At Synod of Bishops in 2014, Cardinal Kasper told reporters that since African, Asian, and Middle Eastern countries have a “taboo” against homosexuality, “they should not tell us too much what we have to do.” When the quote become public, Kasper denied having made the comment. The reporter Edward Pentin later produced a recording of the conversation, which verified that the Cardinal had made such a statement.[/callout]
What is “Conscience” and How It Matters in This Debate
The “Conscience Kasperites”™ will use the slogan “conscience is inviolable” to license laymen, priests, and bishops (and popes?) to allow Catholics to openly disagree with Catholic teaching. Recently, Archbishop Blase Cupich of Chicago seems to serve as the American Apostle of “Conscience Kasperites”.
Archbishop Blase Cupich (pronounced SOO-Pitch) of Chicago (papal delegate to the Roman Synod on the Family) has said that civilly divorced and remarried Catholics should “come to a decision in good conscience” and that the Church should “help them move forward and to respect that.”
Thankfully, the Catholic Church didn’t allow King Henry VIII to “come to a decision in good conscience” and “respect that” with regard to his marriage(s). King Henry VIII, according to his own testimony, was 100% convinced that his union with Catherine of Aragon was not only null but contrary to God’s will. But the Catholic Church didn’t “help him move forward and respect that.” Schism followed but the Catholic Church stood firm for the teaching of Christ. It was the pastoral thing to do.
The Church and her bishops (and laity) don’t have magic goggles that allow them to inspect as to whether a person is living according to his or her conscience. Kasper and Cupich don’t know if a couple are living in accord with their conscience. This is why we Catholics have objective rules and tangible sacraments. Canon law and infallible magisterial teaching are the instruments of pastoral direction.
Father Z also spoke of the new doctrinal need for Catholics to get deep into the orthodox teaching on “conscience,” because the doctrine of conscience being advocated by the”Conscience Kasperites”™ is not the doctrine found in Saint John Paul II, nor in the Catechism of the Catholic Church.

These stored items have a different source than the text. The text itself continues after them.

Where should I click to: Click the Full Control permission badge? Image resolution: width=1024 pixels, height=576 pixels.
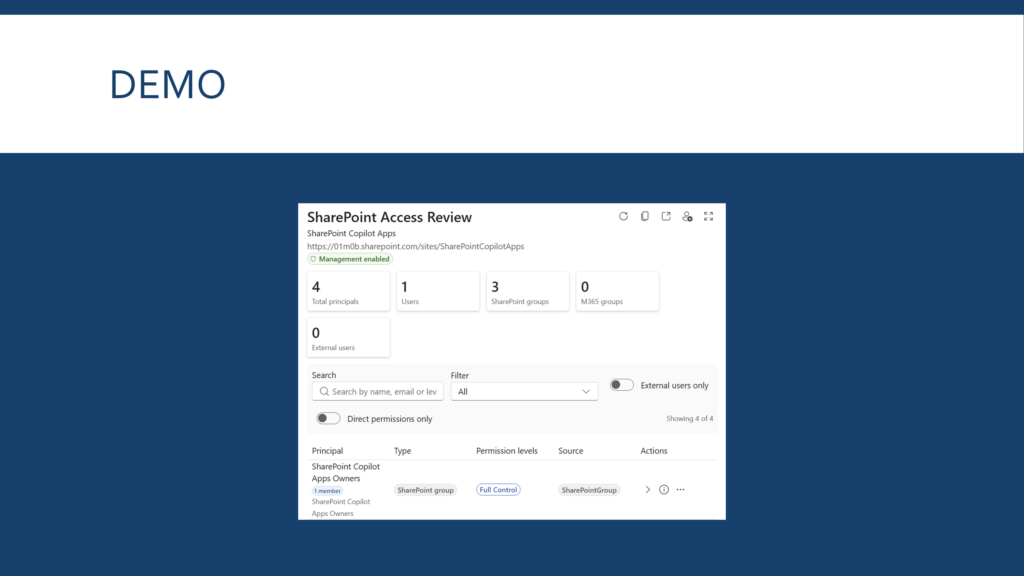point(498,490)

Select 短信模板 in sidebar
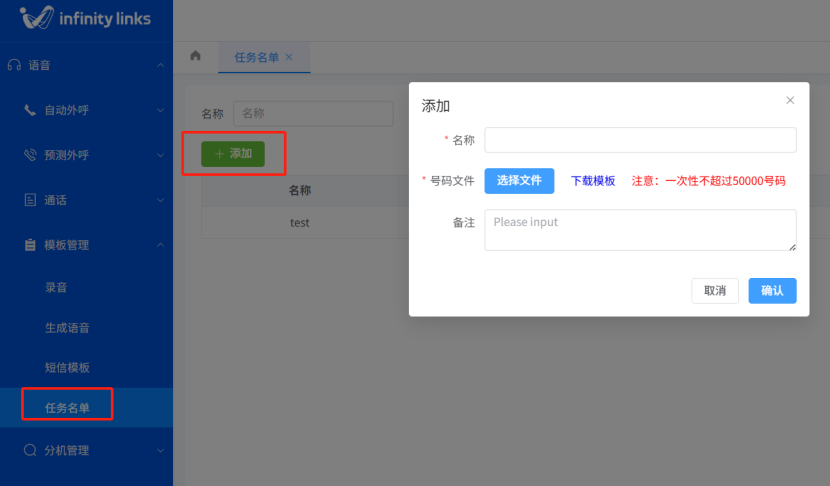pyautogui.click(x=67, y=368)
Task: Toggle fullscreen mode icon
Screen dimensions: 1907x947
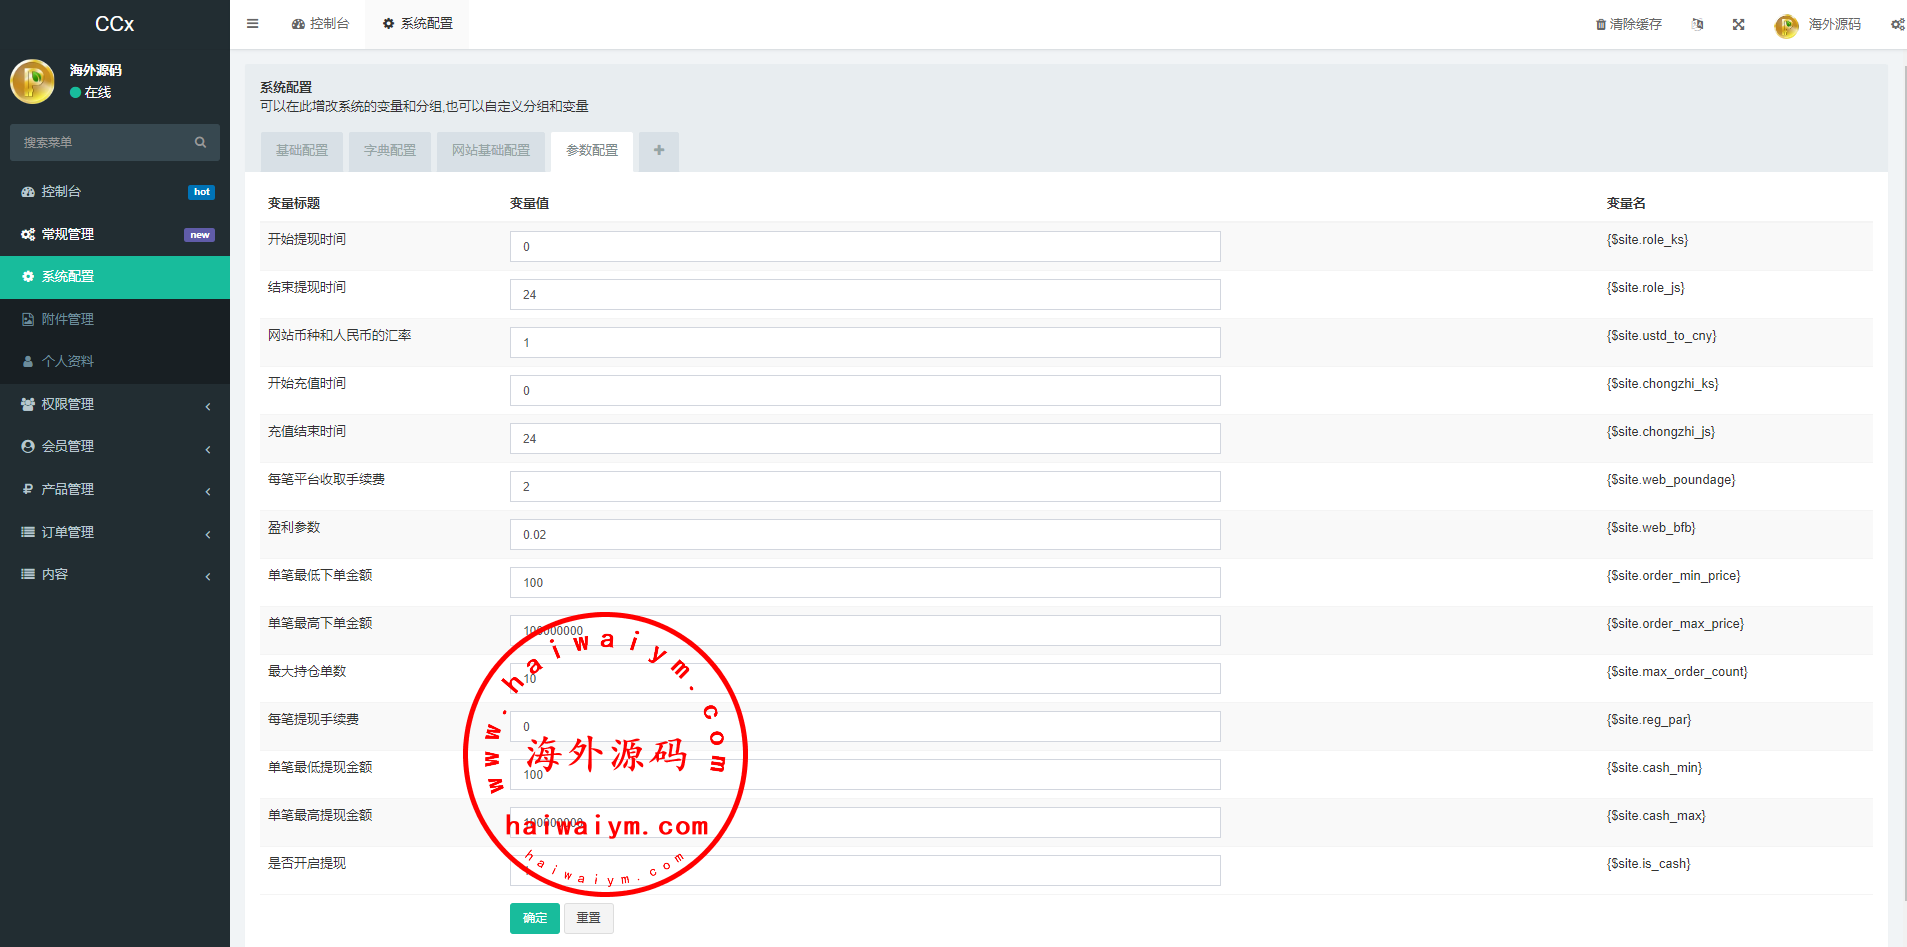Action: pyautogui.click(x=1738, y=24)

Conscience is “con+scientia = “with knowledge”
Conscience is a word formed by two Latin words: con/cum (with) and scientia (knowledge). It is the judgment of reason by which we knowledgeably jude our moral actions. Here is what the Catechism says about conscience [with my comments in red]:
1796 Conscience is a judgment of reason by which the human person recognizes the moral quality of a concrete act. [conscience judges certain concrete acts – not tendencies or lifestyles]
1797 For the man who has committed evil, the verdict of his conscience remains a pledge of conversion and of hope. [conscience is a pledge toward conversion]

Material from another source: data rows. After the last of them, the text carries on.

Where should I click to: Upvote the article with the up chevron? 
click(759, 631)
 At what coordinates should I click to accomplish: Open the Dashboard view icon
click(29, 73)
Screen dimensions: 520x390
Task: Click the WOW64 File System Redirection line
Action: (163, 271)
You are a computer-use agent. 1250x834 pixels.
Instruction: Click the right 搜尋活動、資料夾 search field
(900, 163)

1798 A well-formed conscience is upright and truthful. [conscience must be well-formed] It formulates its judgments according to reason, in conformity with the true good willed by the wisdom of the Creator. Everyone must avail himself of the means to form his conscience.
1799 Faced with a moral choice, conscience can make either a right judgment in accordance with reason and the divine law [this is the part of the CCC that “Conscience Kasperites”™ reject] or, on the contrary, an erroneous judgment that departs from them.
1800 A human being must always obey the certain judgment of his conscience.
1801 Conscience can remain in ignorance or make erroneous judgments. Such ignorance and errors are not always free of guilt. [“Conscience Kasperites”™ also dismiss this truth that having a bad conscience does NOT necessarily remove moral guilt]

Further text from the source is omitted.